Other application domains have also explored HMC, such as managing IT services [37, 38], text classification on social media [39], large scale document classification [40] and annotation of non-coding RNA [41]. It can even be applied to non-hierarchical multi-label problems where artificial hierarchies are created [42].

Updated datasets

In this section, we present an overall description of the datasets and their taxonomies, followed by details on how we updated both FunCat and Gene Ontology versions. The resulting updated versions are available at https://www.kuleuven-kulak.be/nl/onderzoek/itec/projects/research-focus/software.

Overall description

Clare [43] originally proposed 12 datasets containing features extracted from protein sequences of the organism Saccharomyces cerevisiae (yeast) whose targets are their protein functions. These 12 datasets contain largely the same proteins, nonetheless differ in their descriptive features. Furthermore, these datasets are divided into train, test and validation sets.

It is known that the yeast and human genomes have many similar genes, furthermore yeast is considerably cheaper and experiment-wise efficient when compared to other species, making it a widely addressed subject in bioinformatics applications [44]. In Table 2, we provide more information about these datasets.

Table 2 Statistical information on the 2007 datasets

Full size table

The Hom dataset presents information between analogous (similar) yeast genes. Using an homology engine, such as BLASTn ^{Footnote 2}, other similar yeast genes are discovered. Then, properties between the sequences from the dataset and their analogous ones are measured. The Pheno dataset contains phenotype data based on knock-out mutants. Each gene is removed to form a mutant strain, and the corresponding change in phenotype as compared to the wild type (no mutation) is observed after growing both strains on different growth media. The Seq dataset stores features extracted from the amino acid sequences of the proteins, such as molecular weight, length and amino acid ratios. As its name suggests, the Struc dataset contains features based on the second structure of the proteins annotated in a binary format. In the case of an unknown structure, the software PROF [45] was used to predict it. Known structures were promptly annotated. All the other datasets were constructed based on the expression of genes recorded across an entire genome using microchips [43].

As an extension to these datasets, Vens [2] mapped the targets to the Gene Ontology taxonomy. Additionally, the FunCat annotations used by Clare [43] were updated.

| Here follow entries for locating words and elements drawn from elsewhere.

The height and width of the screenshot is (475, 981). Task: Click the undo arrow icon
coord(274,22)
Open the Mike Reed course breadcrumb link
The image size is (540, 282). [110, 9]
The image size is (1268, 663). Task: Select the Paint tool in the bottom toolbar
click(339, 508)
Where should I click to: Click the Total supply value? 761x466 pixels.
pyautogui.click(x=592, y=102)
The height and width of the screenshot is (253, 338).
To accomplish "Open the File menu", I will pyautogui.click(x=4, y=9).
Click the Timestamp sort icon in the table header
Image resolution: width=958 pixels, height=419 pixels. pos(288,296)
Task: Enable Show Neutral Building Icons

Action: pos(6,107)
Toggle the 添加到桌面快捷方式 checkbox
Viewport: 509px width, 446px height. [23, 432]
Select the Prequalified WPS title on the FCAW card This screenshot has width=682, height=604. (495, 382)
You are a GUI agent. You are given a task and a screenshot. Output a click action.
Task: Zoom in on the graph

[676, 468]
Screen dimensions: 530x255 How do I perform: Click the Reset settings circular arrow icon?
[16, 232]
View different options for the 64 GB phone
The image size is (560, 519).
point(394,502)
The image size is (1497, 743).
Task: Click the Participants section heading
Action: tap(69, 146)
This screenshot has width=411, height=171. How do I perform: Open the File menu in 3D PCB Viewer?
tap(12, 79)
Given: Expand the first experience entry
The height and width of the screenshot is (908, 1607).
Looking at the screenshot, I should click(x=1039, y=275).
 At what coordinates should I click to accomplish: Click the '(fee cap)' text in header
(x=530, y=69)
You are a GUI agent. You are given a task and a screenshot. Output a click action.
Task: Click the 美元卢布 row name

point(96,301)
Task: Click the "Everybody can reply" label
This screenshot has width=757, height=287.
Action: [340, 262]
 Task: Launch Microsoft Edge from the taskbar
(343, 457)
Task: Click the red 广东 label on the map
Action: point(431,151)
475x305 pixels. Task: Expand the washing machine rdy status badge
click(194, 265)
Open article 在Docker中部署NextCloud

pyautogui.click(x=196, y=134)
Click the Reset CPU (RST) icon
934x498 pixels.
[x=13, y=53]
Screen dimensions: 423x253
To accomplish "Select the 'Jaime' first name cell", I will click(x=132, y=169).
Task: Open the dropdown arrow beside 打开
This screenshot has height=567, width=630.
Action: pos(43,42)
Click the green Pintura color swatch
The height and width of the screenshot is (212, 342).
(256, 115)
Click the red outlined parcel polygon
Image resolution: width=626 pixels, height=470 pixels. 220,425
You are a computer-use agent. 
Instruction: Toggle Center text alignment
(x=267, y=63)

FunCat is an organism independent functional taxonomy of proteins functions which is widely adopted throughout bioinformatics. As shown in Fig. 1, FunCat places generic functions in high levels of the taxonomy, then it sequentially divides such functions into specific ones, forming a tree-shaped hierarchy where each function has one ancestor function. From the machine learning perspective, FunCat is used as an underlying hierarchy of labels. Thus, each protein function is addressed as a label in a classification task where the relationships established by FunCat are taken in account.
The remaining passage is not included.